**Instrucciones:** Edita el extracto: toma el tramo que empieza en "Convendría pensar en" y termina después de "mundos posibles compartidos.", y cambia "anhelo" por "deseo".

**Extracto:**
***

Convendría pensar en una educación basada en la relación crítica consigo mismo, en la que se enfrenten ese anhelo humano de satisfacer las necesidades materiales inmediatas con la facultad de imaginar mundos posibles compartidos.

Noviembre 25, 2016

Entre las principales causas del triunfo de Trump, del brexit y del No, está el manejo que sus promotores hicieron de la posverdad. Este neologismo, que el diccionario Oxford eligió como la palabra del año, significa que la interpretación y comprensión de los hechos objetivos quedan subordinados a la manipulación y moldeamiento de las emociones y las creencias personales que realizan todas las personas que se ocupan en orientar y formar opiniones, las cuales van desde dirigentes políticos, pasando por periodistas y docentes, hasta llegar a padres de familia y todos los “amigos” que vociferan en las redes sociales. Su condición principal es presentar la verdad como algo equivalente con lo que se siente, con lo que es coherente con las creencias e imaginarios de un colectivo social, no con lo que ocurre en la realidad.

***

**Material:**
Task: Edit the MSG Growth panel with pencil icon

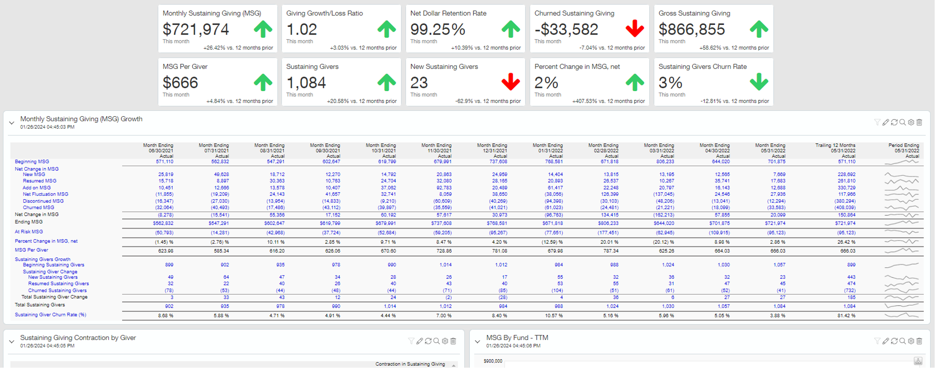Action: (885, 122)
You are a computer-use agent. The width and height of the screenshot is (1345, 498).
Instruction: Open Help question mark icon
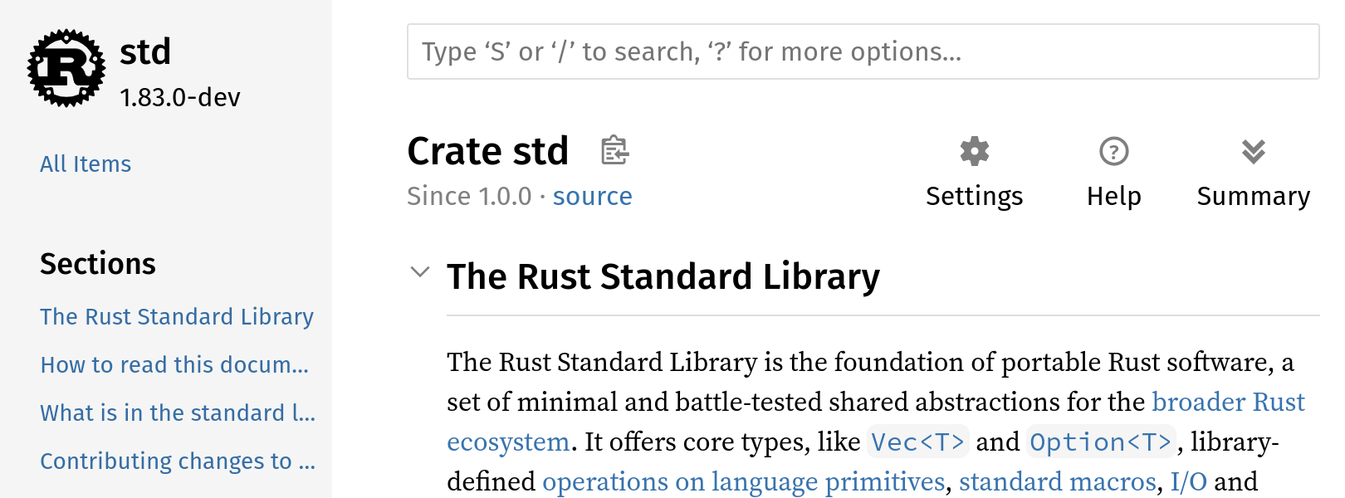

***

**Solución:**
Convendría pensar en una educación basada en la relación crítica consigo mismo, en la que se enfrenten ese deseo humano de satisfacer las necesidades materiales inmediatas con la facultad de imaginar mundos posibles compartidos.